Multi-instrumental and part of an industrial metal band named "Lirpo", Currently living in Helsinki, Finland. Ville Peurala is this month's ToneGym Hero!
I am Ville Peurala. I am originally from Pori, which is a small industrial town of about 80 000 on the west coast of Finland, but I have been living in Helsinki for a long time now. I used to be in a band called Cold Cold Ground (2004-2014), we released two albums and toured Europe, but then we split up. After that, I have been making a lot of music by myself and with various friends. My current main project is the industrial metal band Lirpo.
I have always loved music, as long as I can remember.

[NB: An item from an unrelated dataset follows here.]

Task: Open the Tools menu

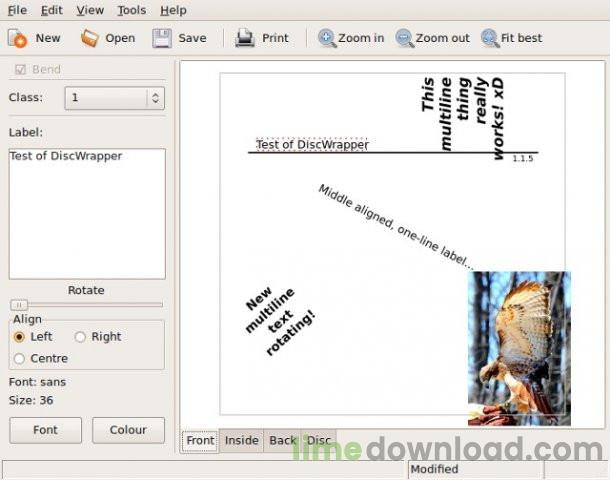Action: pyautogui.click(x=131, y=10)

My parents had a good record collection. I got my first instrument, a melodica, as a birthday present when I turned 7. When I was 13, I put together my first band and started to seriously write my own songs. I had learned to play guitar and some piano by then. After that I have constantly been learning new things: new instruments, new software, and new ways of thinking about music. Currently, I am learning classical orchestration with Adam Vilagi.
I don’t do anything just for fun. Everything is a part of my diabolical plans.

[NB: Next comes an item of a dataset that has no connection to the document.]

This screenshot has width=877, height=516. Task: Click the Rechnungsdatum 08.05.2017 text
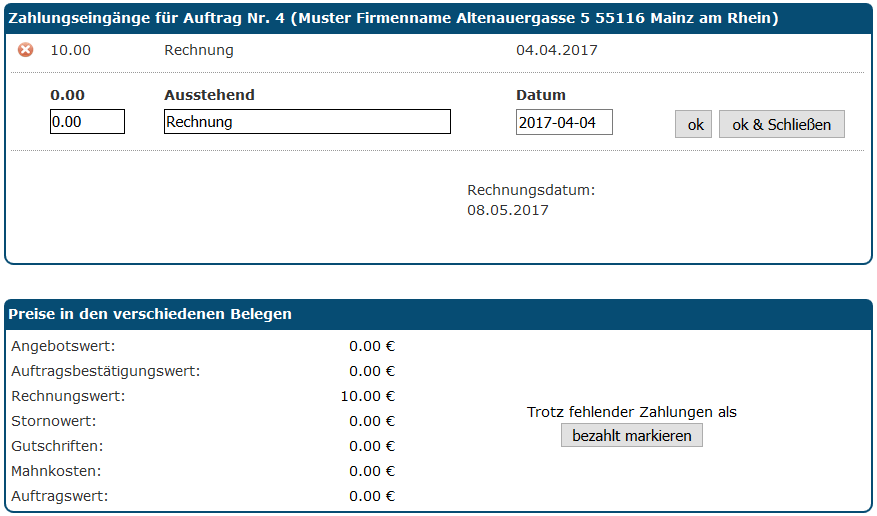tap(530, 200)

If I, for example, go to the gym, I don’t do it for fun, at least not entirely. I do it to stay healthy and look good in Lirpo promo pics. I don’t do any sports just for fun. Neither do I consume any culture just for fun. If I go to a concert, I am constantly on the lookout for good ideas to steal from the band performing there. I get some benefit out of everything.
The only things I do strictly for fun are the most basic urges of people: sex, food, and sleep. But I guess those cannot be called hobbies or anything like that.

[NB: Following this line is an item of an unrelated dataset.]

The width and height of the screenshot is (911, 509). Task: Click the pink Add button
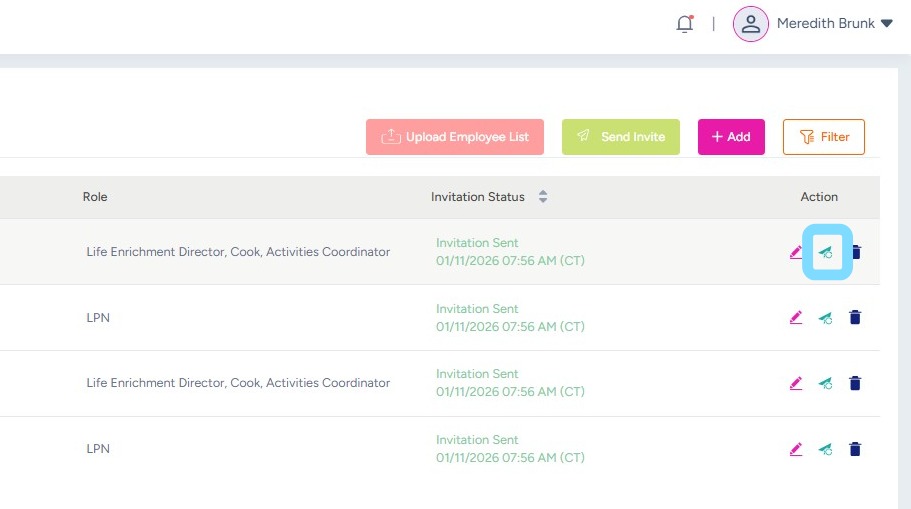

I don’t consider any of my skills and talents as totally useless.
I consider everything I have learned in life the basis for further learning. Let’s take an example. When I was 19, I had to do national service, i.e. serve in the military for a year. I learned a lot of skills there, from basic and more advanced infantry tactics to receiving and transmitting Morse code. Someone might regard those skills as useless since obviously, I have never been in a real war, so I have never used them “for real”, but I would disagree. Those skills form the basis for many other skills I have today.
I have also once learned and forgotten the Dutch language. But even though I cannot remember any Dutch right now, I don’t fret about my disappeared language skills. I know that it is still in the background, somewhere in my subconscious, and when I go to the Netherlands for a conference later in the spring I know I will understand things I wouldn’t if I hadn’t studied Dutch.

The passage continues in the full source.